Private health plans are joining with public plans to try to root out fraudulent billing.
America’s Health Insurance Plans (AHIP), Washington, and the Blue Cross and Blue Shield Association, Chicago, will be teaming with organizations such as the U.S. Justice Department, the Centers for Medicare & Medicaid Services (CMS) and the Federal Bureau of Investigation (FBI) in an anti-billing-fraud effort.
The coalition also includes large health insurance companies such as Humana Inc., Louisville, Ky. (NYSE:HUM); UnitedHealth Group Inc., Minnetonka, Minn. (NYSE:UNH); and WellPoint Inc., Indianapolis (NYSE:WLP).
Some of the other members of coalition are regional or single-state health insurers; the National Association of Insurance Commissioners, Kansas City, Mo., and other groups of regulators; and at least one property-casualty insurer — Travelers.
One coalition goal is for the members to “share information on specific schemes, utilized billing codes and geographical fraud hotspots, so that action can be taken to prevent losses to both government and private health plans before they occur,” according to officials at CMS’ parent, the U.S. Department of Health and Human Services (HHS).
Coalition members also want to gain the ability to spot and stop payments billed to different insurers for care delivered to the same patient on the same day in two different cities.
Eventually, officials say, coalition members hope to develop and use better fraud detection analytical tools.
The board of the coalition, its data analysis committee, and its information-sharing committee will start meeting in September, officials say.

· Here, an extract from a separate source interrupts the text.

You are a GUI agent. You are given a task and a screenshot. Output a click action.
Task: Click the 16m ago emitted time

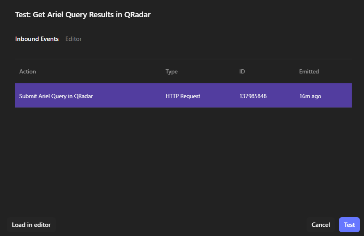click(x=310, y=96)
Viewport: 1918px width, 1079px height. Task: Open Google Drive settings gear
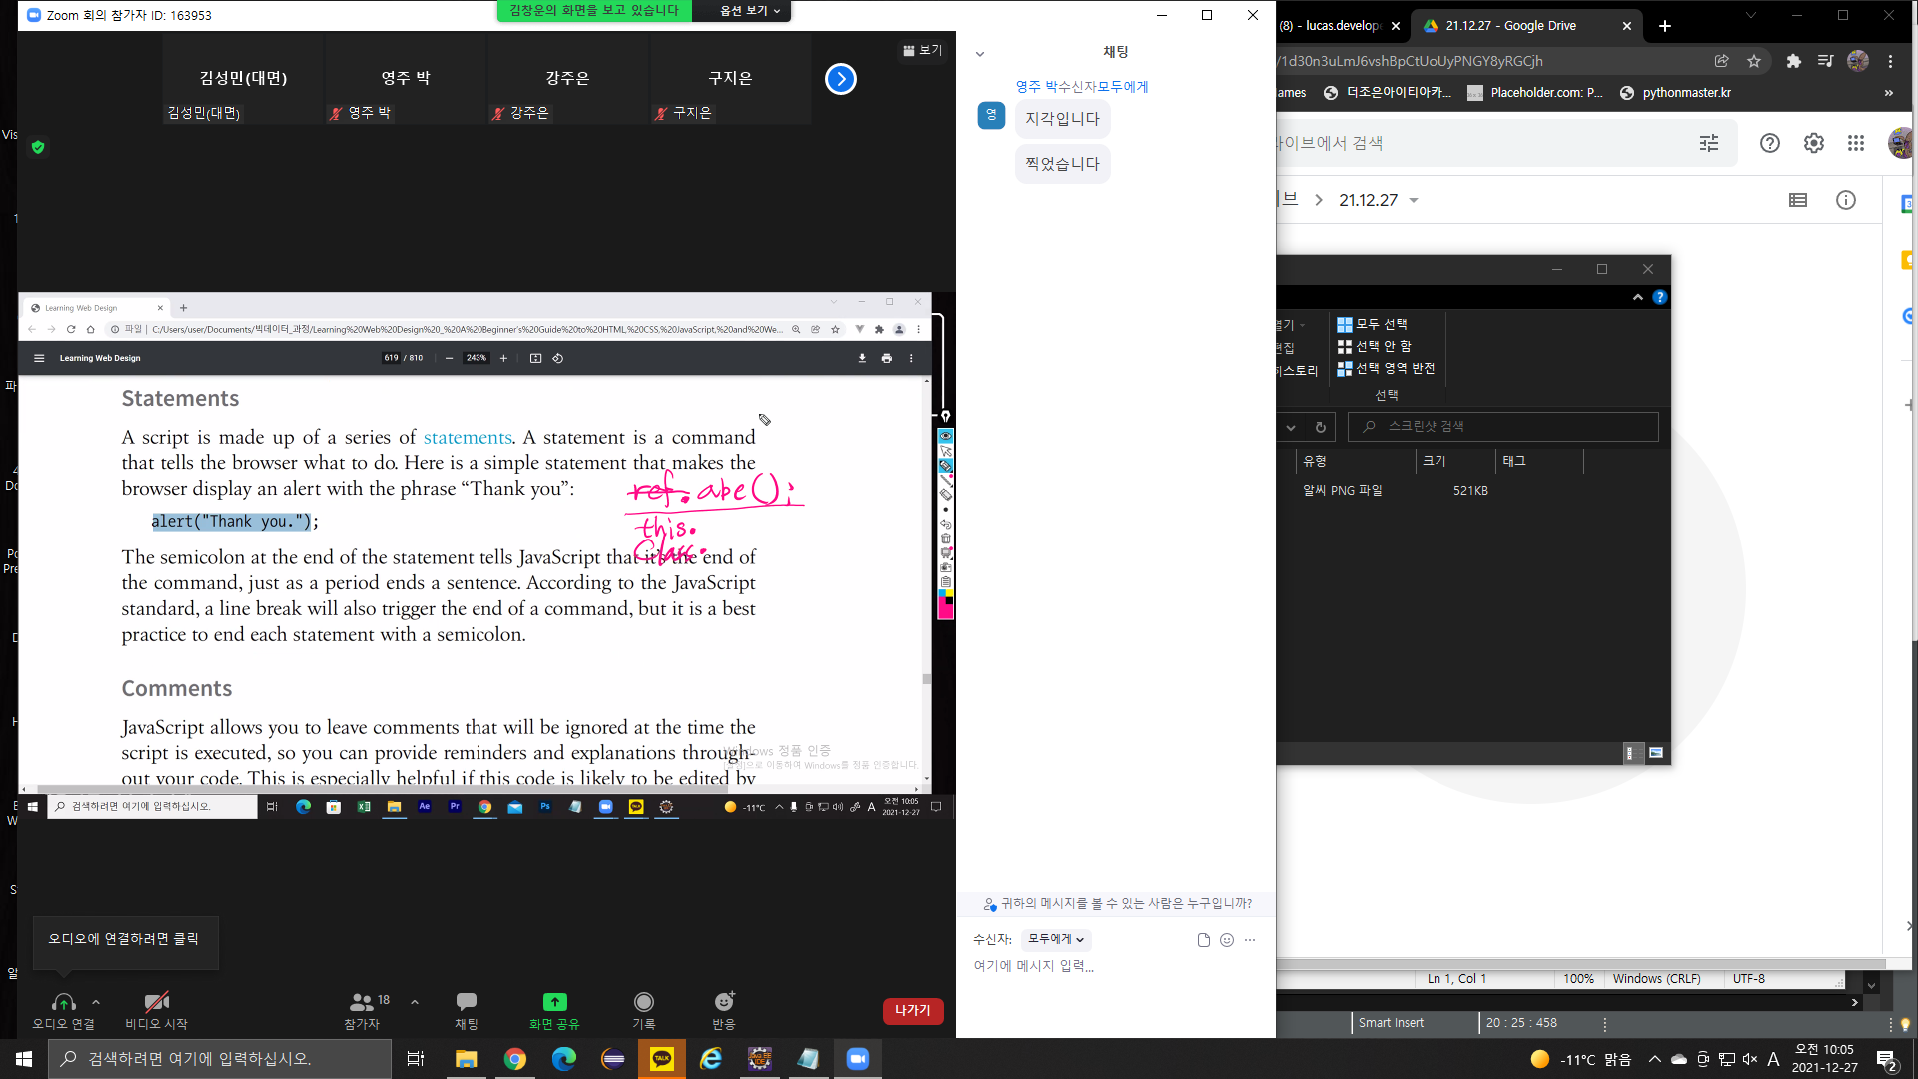point(1814,143)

Several working groups that include both government officials and representatives from private organizations are meeting now to set up the structure of the coalition and create a draft initial work plan, officials say.
AHIP President Karen Ignagni is calling the start of the new organization a “major step forward in the fight against fraud and abuse in our health care system.”
“The cost of fraud can far exceed what is paid for falsified claims,” Ignagni says in a statement. “It can cause real harm to patients who are intentionally exposed to radiation, invasive surgeries, and medications they do not need, or suffer the lasting consequences of receiving a fraudulent diagnosis.”
Many commercial health plans already operate special investigations units (SIUs) that use statistical analyses and traditional methods to identify and investigate possible fraudulent claims, Ignagni says.
The SIUs appear to be helping large insurers get an average of about $3 in net savings per enrollee per year, AHIP says.
The average net savings appear to be $1 per enrollee at midsize insurers and $2.70 per enrollee at small insurers, AHIP says.